#### TEXT PROVIDED:

Most homesteaders know that when a project needs to be done, you look around your property, in your sheds, garages and barns to see what materials you have. An idea struck me when I saw a pile of used 2″ x 4″s just waiting to be re-purposed for a project like this.  I picked them up and brought them over to the area where I was boiling down sap to make maple syrup.  Now I could kill two birds with one stone.  Boiling sap can be boring, so this project was a perfect distraction.  I quickly sketched up some plans and began to make sawdust.img_2284

There were only 7 of the 2″ x 4″s  so to make them go further I ripped 3 of them in half to make the center slats and spacers.  I made the spacers the same size as the top of the legs 1-1/2″ x 3-1/2″ so that the bench had symmetry.

I also cut the long outside boards on a 45 degree angle at the corners to give the bench a more finished look.  I started putting the table together by screwing one long side and two of  the short sides together at the corners using 2-1/2″ construction screws.

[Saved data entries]
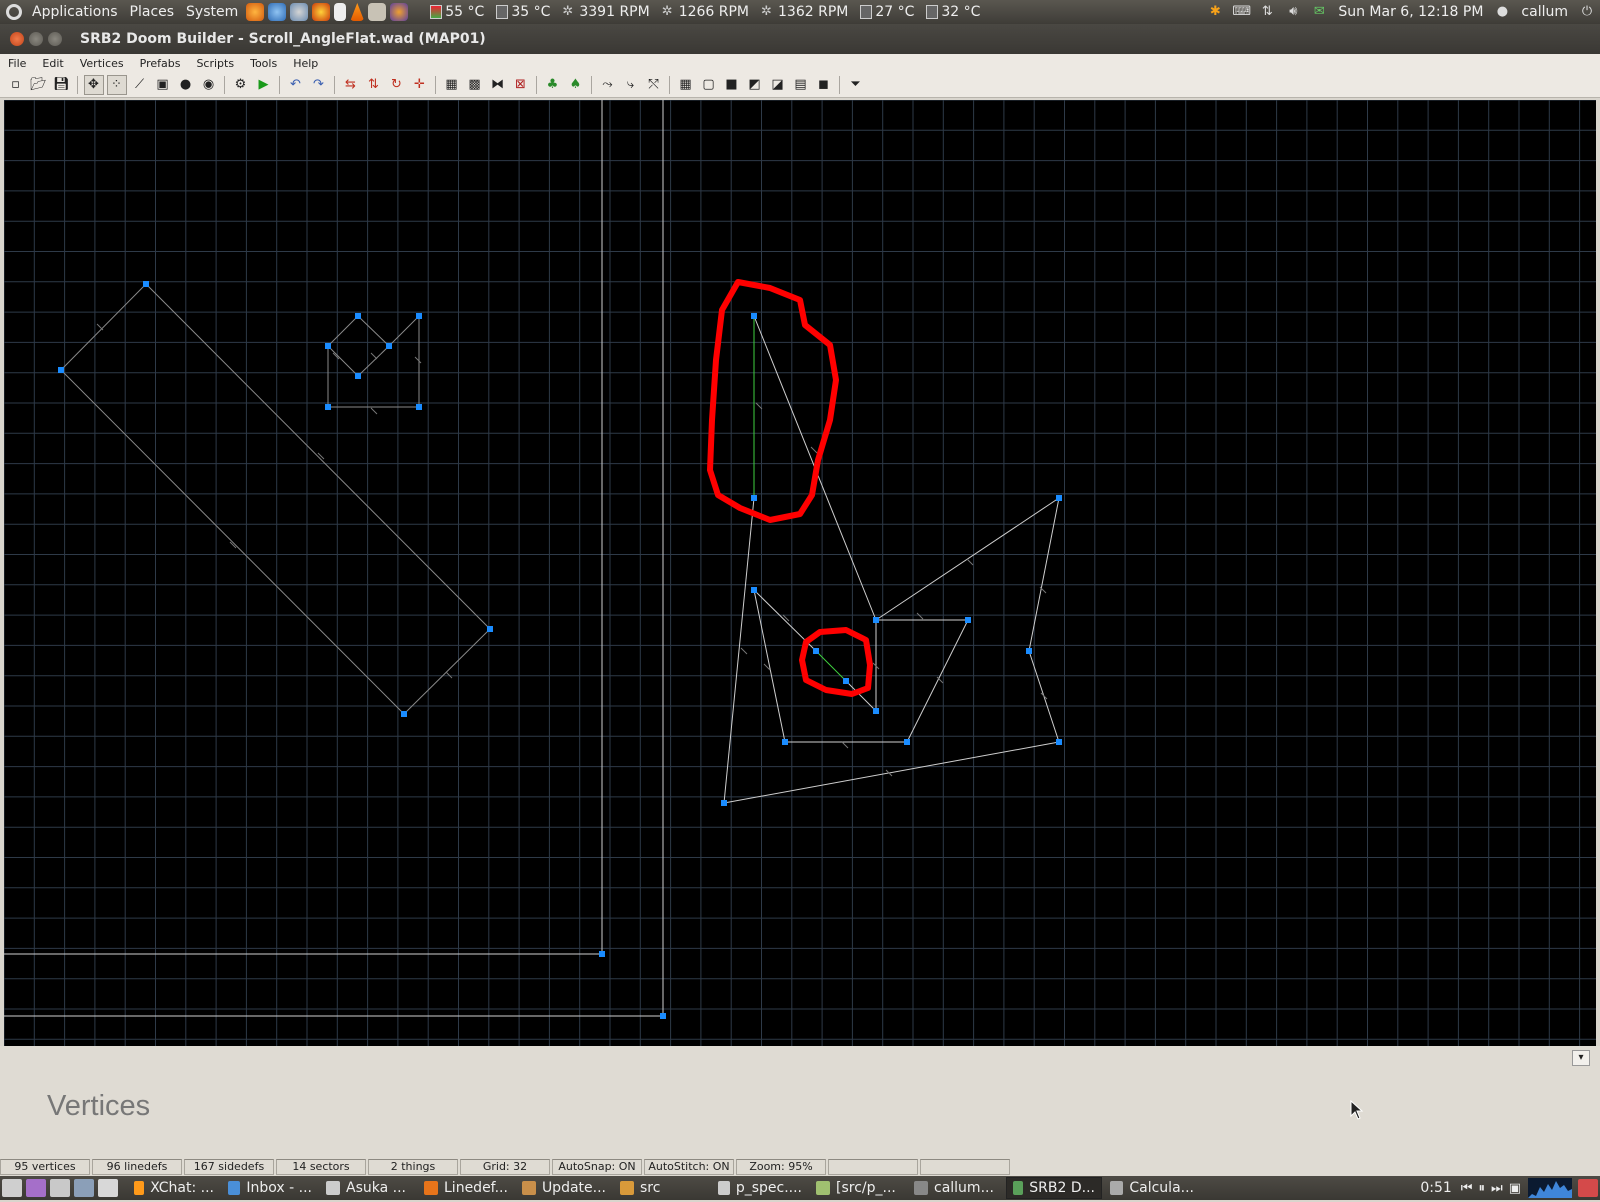 This screenshot has width=1600, height=1202. What do you see at coordinates (378, 12) in the screenshot?
I see `video-editor-launcher-icon` at bounding box center [378, 12].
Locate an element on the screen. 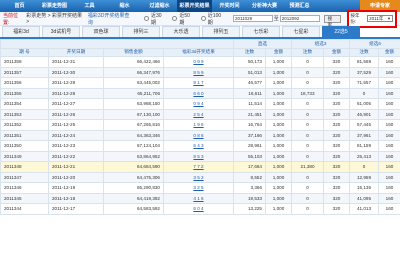 The width and height of the screenshot is (400, 266). result-cell: 0 9 4 is located at coordinates (198, 104).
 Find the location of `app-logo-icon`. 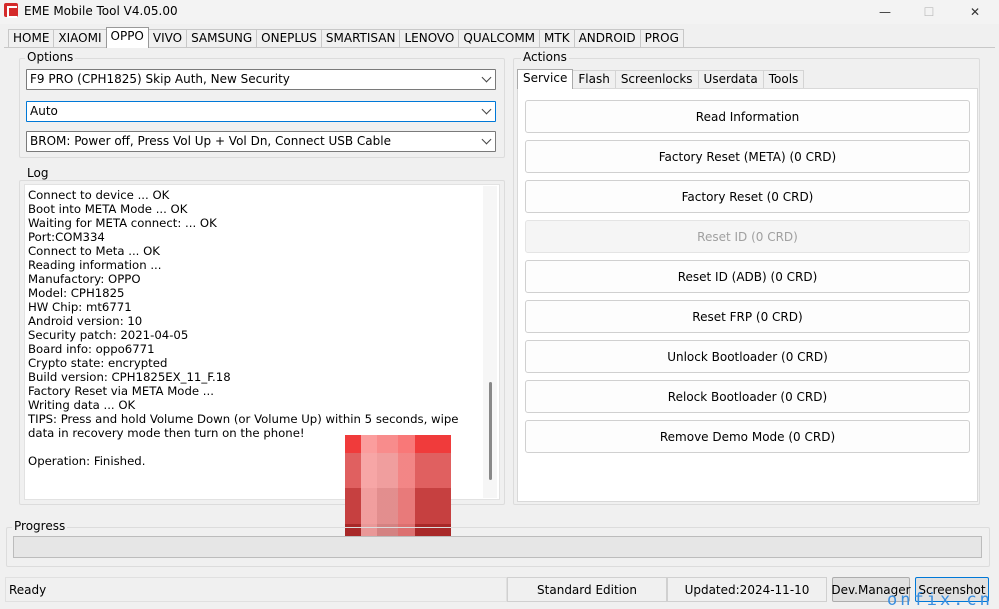

app-logo-icon is located at coordinates (11, 10).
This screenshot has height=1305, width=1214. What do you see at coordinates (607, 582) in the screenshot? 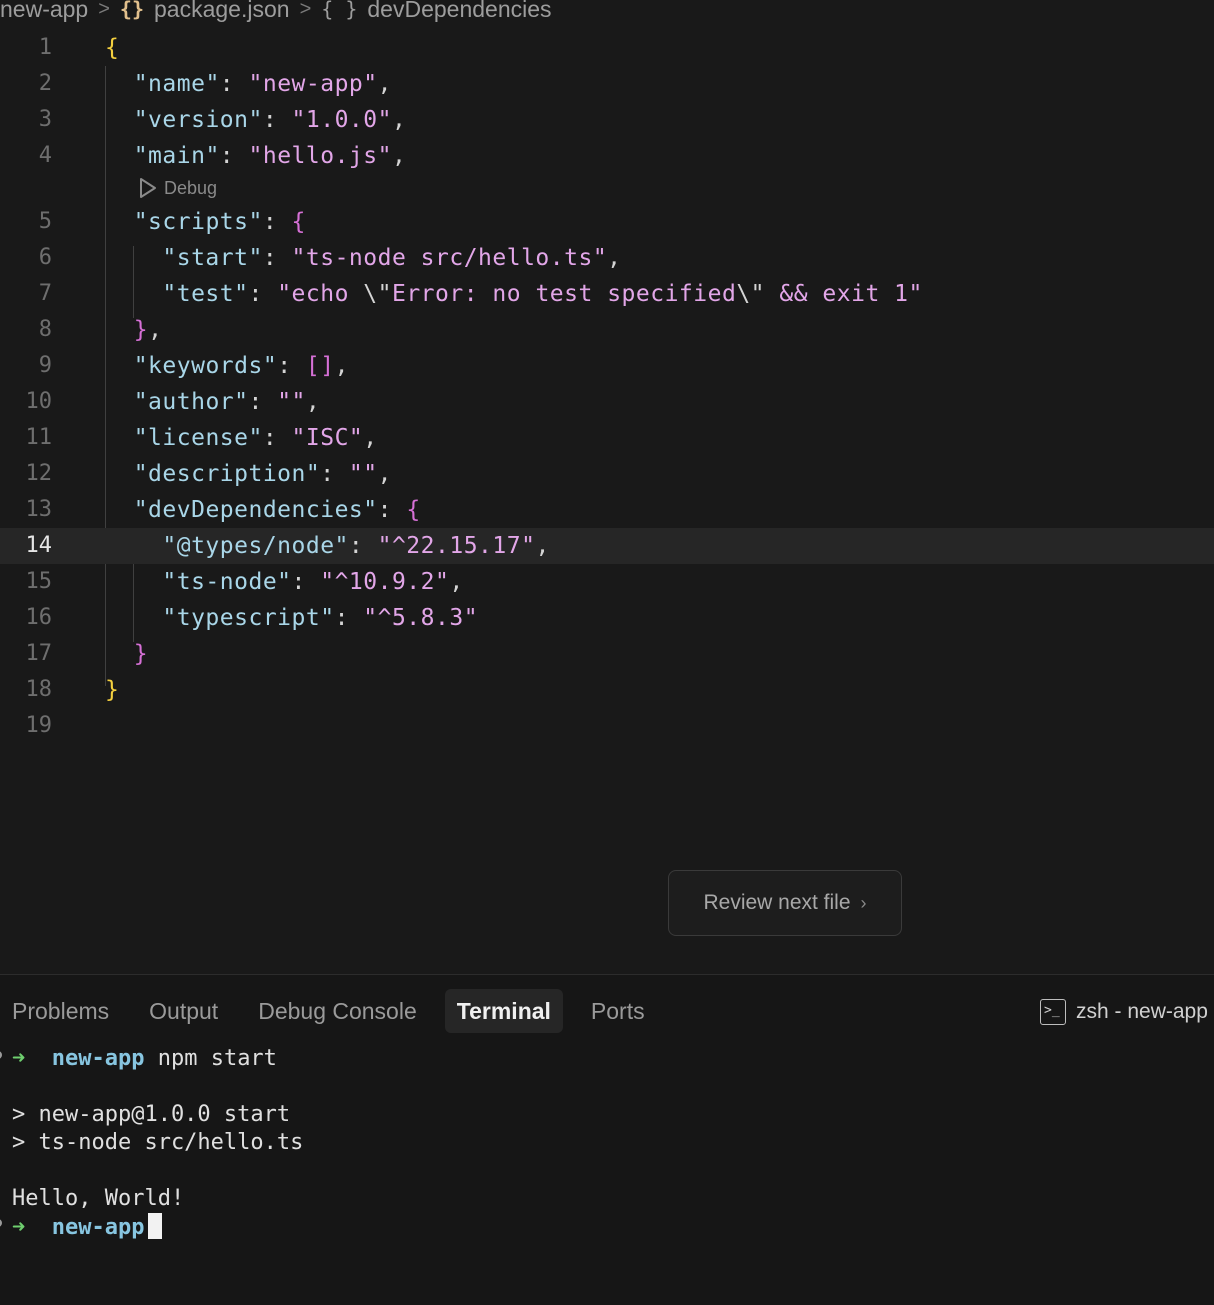
I see `code-line: 15 "ts-node": "^10.9.2",` at bounding box center [607, 582].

#### PARTS OF THE EXERCISE:
**1.** According to the text about building a bench, how many of the 2″ x 4″s were ripped in half, and what were they used for?
**2.** Write out the portion of the bench-building text starting with "There were only" and going on through "2-1/2″ construction screws.".
**3.** Extend the text about building a bench from used 2″ x 4″s, picking up from where it stops.

#### OUTPUTS FOR THE TASKS:
**1.** Three of them were ripped in half to make the center slats and spacers.

**2.**
There were only 7 of the 2″ x 4″s  so to make them go further I ripped 3 of them in half to make the center slats and spacers.  I made the spacers the same size as the top of the legs 1-1/2″ x 3-1/2″ so that the bench had symmetry.

I also cut the long outside boards on a 45 degree angle at the corners to give the bench a more finished look.  I started putting the table together by screwing one long side and two of  the short sides together at the corners using 2-1/2″ construction screws.

**3.**
The next step was to begin screwing and stacking in the slats and spacers.  We secured them with the same type of screw we used for the corners.  We were careful to use temporary spacers in the corners where the legs would eventually go.

 When all of the slats were stacked we added the last outside board to the bench.


It was then time to put the legs on.  We attached each leg using 4 large lag screws.  We also used a square before screwing them down to make sure they were positioned properly.  These screws were also re-purposed from a prior project.


Once the legs were secured we added a small stretcher between them made out of a ripped piece of 2″ x 4″.

Finally our project was finished and we now had a nice sturdy bench to put our plants on.

The bench was made so that it would fit perfectly inside the base of the green house.  We designed it this way so that we could secure it to the walls with screws to avoid tipping.  It was a tight fit but it made it, just as planned!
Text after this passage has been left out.